### THE TASK
Can you output the part of the listing that opens with the line containing "You are a computer-use" and closes with the line containing "click(x=11, y=332)", repeating those lines exactly and nothing else?

### MATERIAL PROVIDED
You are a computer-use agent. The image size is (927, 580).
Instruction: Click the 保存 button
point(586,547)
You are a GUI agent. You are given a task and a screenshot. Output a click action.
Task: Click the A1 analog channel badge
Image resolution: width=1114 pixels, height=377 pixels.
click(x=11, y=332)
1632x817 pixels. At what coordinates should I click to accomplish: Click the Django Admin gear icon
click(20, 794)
--
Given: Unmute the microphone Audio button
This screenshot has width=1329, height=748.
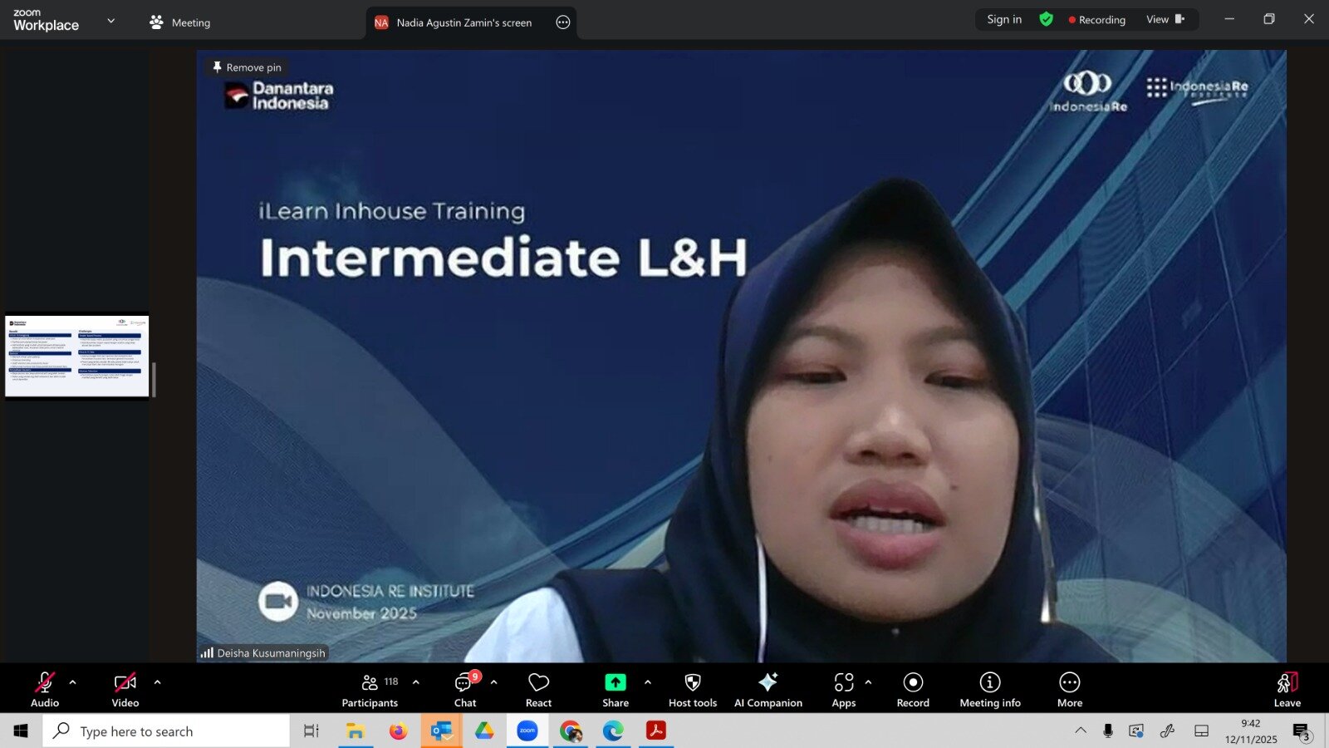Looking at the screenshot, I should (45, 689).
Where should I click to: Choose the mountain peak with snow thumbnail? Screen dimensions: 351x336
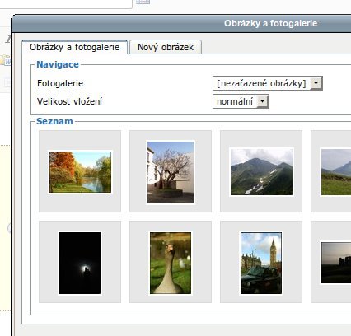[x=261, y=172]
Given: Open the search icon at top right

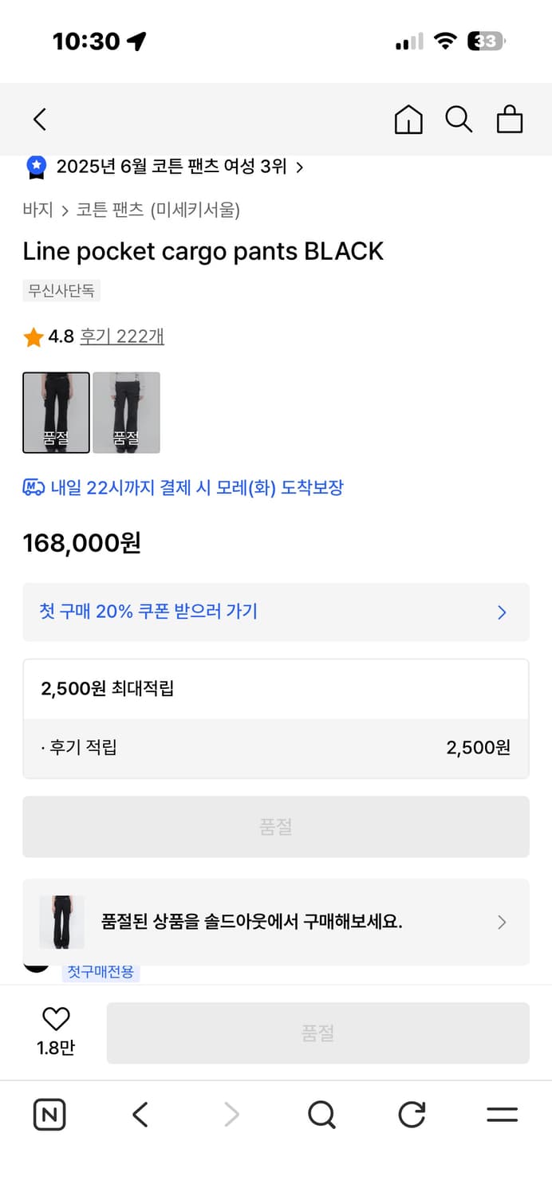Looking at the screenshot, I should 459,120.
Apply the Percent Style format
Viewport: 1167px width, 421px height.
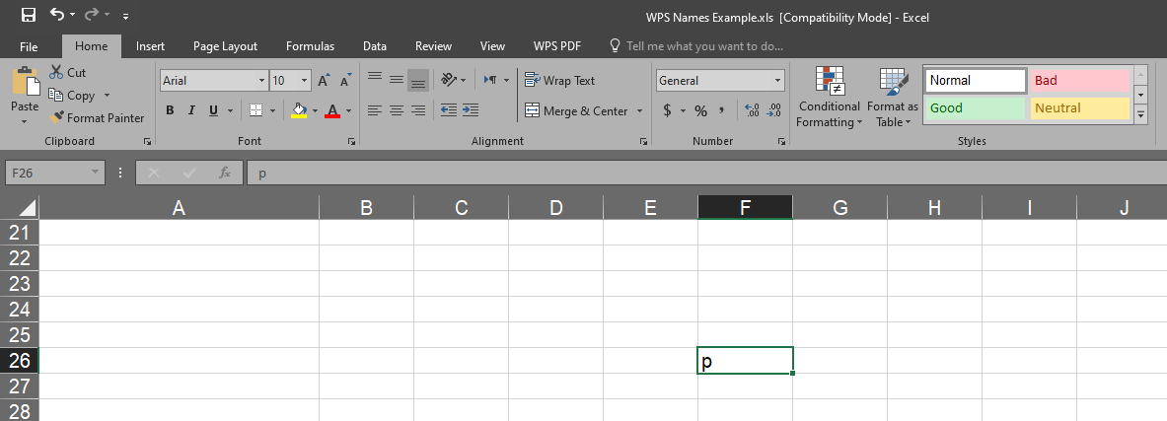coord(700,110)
---
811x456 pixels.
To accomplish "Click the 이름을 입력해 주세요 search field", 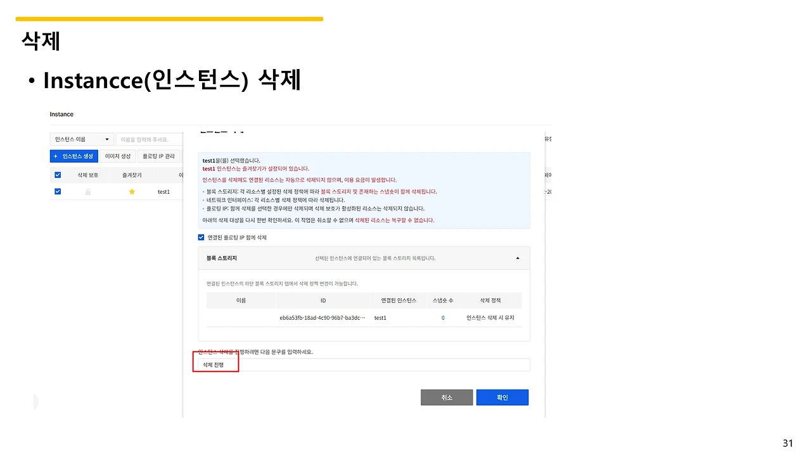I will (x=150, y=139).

### FINISHED ANSWER
You are a computer-use agent. The image size is (927, 580).
Instruction: Click the 保存 button
point(586,547)
You are a GUI agent. You are given a task and a screenshot. Output a click action.
Task: Click the A1 analog channel badge
Image resolution: width=1114 pixels, height=377 pixels.
click(x=11, y=332)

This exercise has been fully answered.